_What you are asked to do_: The job is to find each line in the entries holding the string "January" and copy that line.

== == ==

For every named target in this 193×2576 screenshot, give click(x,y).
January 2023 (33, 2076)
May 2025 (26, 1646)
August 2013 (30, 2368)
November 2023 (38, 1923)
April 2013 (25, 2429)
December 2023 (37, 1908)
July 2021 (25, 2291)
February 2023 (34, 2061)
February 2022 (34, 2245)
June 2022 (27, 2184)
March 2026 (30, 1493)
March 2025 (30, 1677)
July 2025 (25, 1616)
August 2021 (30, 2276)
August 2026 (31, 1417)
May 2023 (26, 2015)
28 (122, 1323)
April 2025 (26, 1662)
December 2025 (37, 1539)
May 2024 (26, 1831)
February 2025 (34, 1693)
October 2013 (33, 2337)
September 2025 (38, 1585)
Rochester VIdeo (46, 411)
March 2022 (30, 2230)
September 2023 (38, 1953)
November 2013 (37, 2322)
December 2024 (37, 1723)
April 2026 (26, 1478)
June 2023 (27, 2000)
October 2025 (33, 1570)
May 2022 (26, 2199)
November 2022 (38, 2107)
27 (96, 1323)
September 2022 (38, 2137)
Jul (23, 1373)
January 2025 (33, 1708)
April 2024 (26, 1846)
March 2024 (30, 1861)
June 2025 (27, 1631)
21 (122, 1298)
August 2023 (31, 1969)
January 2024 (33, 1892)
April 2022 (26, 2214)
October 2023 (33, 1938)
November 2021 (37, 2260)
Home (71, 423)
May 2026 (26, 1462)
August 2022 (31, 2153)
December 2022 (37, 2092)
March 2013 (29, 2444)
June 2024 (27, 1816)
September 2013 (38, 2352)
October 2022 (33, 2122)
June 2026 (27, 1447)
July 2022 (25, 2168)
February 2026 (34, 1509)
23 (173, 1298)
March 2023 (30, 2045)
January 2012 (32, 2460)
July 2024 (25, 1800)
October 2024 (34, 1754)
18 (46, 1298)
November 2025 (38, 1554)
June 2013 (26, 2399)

== == ==

_Result of the task_:
January 2023 (33, 2076)
January 2025 (33, 1708)
January 2024 (33, 1892)
January 2012 (32, 2460)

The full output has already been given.